Professor Ikenberry is the author of eight books, most recently A World Safe for Democracy: Liberal Internationalism and the Crises of Global Order (Yale 2020), and Liberal Leviathan: The Origins, Crisis, and Transformation of the American System (Princeton, 2011). His book, After Victory: Institutions, Strategic Restraint, and the Rebuilding of Order after Major Wars (Princeton, 2001), won the 2002 Schroeder-Jervis Award presented by the American Political Science Association for the best book in international history and politics. A collection of his essays, entitled Liberal Order and Imperial Ambition: American Power and International Order (Policy) appeared in 2006. Ikenberry is also co-author of Crisis of American Foreign Policy: Wilsonianism in the 21st Century (Princeton 2009), which explores the Wilsonian legacy in contemporary American foreign policy. Ikenberry has also the editor or co-editor of fourteen books, including America Unrivaled: The Future of the Balance of Power (Cornell, 2002), The End of the West? Crisis and Change in Atlantic Order (Cornell 2008) and Unipolarity and International Relations Theory (Cambridge, 2011). Ikenberry has authored 130 journal articles, essays, and book chapters.
Professor Ikenberry is the co-director of the Princeton Project on National Security, and he is the co-author, along with Anne-Marie Slaughter, of the final report, Forging a World of Liberty Under Law.
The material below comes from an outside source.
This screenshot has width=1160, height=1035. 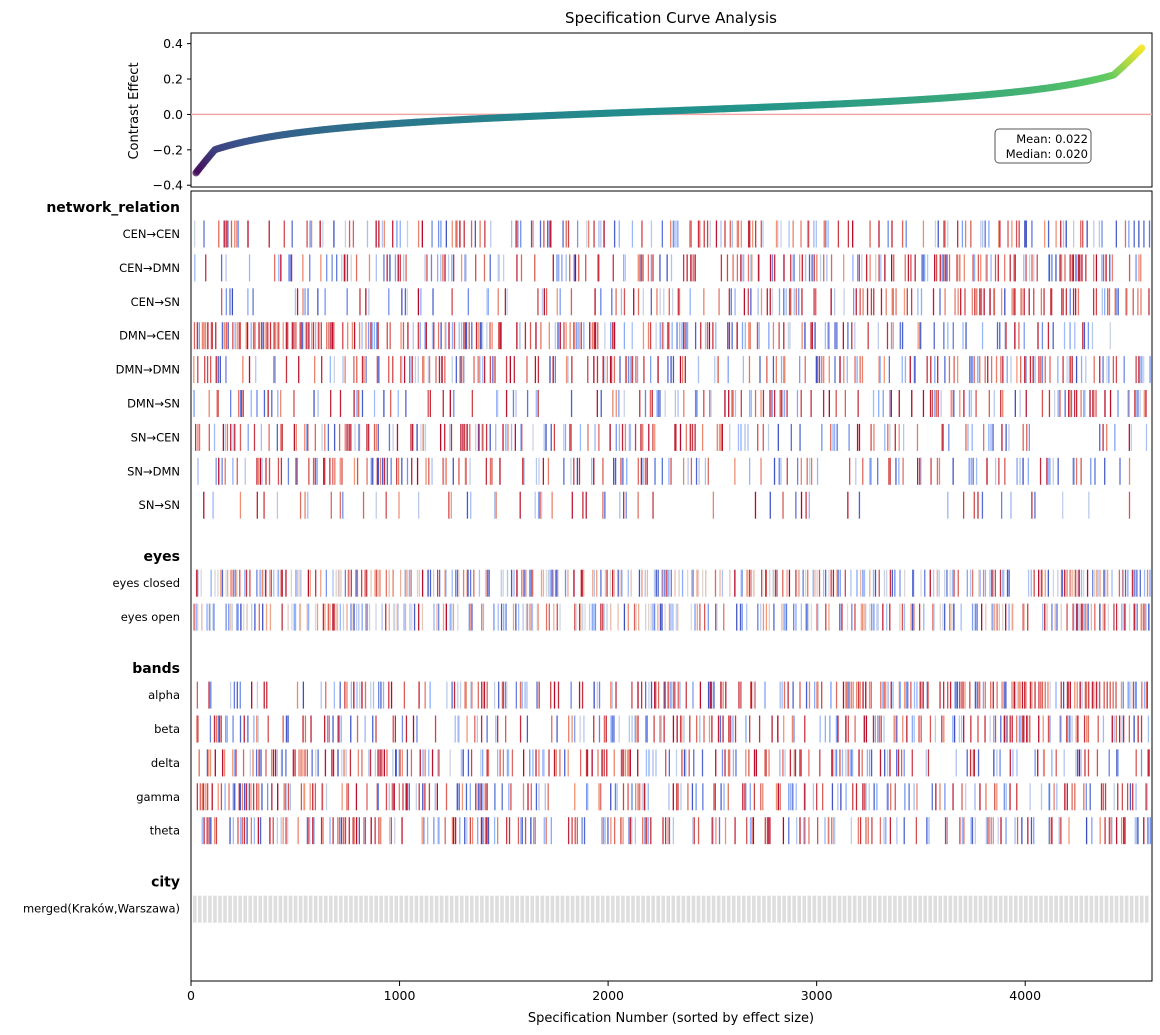 I want to click on mean-label: Mean: 0.022, so click(x=1052, y=139).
Among his many activities, Professor Ikenberry served as a member of the Policy Planning Staff in 1991-92, as a member of an advisory group at the State Department in 2003-04, and as a member of the Council on Foreign Relations Task Force on U.S.-European relations, the so-called Kissinger-Summers commission. He is also a reviewer of books on political and legal affairs for Foreign Affairs.